→ **Try it**
Among the lines below, how many have the string "button" in them? Only the number is wanted.

→ **Stored items**
┄┄┄┄┄┄┄┄┄┄

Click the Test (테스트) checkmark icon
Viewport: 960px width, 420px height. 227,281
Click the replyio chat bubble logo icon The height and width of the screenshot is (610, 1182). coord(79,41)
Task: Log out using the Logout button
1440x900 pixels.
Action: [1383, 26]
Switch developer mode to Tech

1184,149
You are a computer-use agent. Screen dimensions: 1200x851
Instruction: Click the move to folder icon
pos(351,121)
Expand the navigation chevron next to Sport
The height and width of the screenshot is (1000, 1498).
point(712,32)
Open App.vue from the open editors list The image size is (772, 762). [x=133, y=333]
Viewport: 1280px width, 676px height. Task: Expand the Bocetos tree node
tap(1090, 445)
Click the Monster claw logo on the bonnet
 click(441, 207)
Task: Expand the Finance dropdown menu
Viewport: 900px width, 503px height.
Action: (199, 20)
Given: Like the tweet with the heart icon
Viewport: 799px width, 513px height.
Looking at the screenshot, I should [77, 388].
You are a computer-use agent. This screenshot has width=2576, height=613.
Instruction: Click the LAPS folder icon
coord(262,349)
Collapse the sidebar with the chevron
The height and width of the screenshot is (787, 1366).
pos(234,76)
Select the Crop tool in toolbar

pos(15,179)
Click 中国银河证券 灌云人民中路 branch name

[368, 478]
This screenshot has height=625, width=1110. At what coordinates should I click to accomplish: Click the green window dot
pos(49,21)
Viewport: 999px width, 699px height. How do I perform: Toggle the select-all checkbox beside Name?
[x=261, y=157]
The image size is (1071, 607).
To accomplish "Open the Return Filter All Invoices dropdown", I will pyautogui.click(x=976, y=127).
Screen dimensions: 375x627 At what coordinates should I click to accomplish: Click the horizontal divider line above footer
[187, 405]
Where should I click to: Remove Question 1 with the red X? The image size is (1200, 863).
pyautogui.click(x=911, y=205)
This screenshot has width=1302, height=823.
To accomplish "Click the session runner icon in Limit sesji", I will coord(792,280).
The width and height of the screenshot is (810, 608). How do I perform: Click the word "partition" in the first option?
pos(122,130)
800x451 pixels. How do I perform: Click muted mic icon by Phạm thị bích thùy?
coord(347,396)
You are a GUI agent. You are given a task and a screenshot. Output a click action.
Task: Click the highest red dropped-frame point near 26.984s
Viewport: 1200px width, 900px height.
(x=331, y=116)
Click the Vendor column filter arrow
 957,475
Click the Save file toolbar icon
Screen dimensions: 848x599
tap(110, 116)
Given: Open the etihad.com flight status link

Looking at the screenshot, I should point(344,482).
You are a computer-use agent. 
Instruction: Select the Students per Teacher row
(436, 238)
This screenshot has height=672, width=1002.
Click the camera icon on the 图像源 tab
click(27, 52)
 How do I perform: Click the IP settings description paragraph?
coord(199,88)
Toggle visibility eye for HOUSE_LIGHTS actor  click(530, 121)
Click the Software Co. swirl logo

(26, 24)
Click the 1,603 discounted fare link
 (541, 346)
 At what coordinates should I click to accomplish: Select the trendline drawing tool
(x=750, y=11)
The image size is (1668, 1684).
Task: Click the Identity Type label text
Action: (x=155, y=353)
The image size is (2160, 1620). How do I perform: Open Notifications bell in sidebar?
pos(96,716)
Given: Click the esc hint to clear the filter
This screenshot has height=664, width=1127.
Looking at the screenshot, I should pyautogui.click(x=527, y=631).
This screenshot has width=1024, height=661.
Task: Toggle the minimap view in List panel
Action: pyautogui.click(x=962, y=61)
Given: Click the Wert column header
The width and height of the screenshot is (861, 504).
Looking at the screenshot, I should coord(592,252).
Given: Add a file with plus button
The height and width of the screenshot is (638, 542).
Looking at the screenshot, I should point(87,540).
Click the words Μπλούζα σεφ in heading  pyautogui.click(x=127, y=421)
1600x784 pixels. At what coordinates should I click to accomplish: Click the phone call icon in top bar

┄┄┄┄┄┄┄┄┄┄

→ **Output for this exercise**
2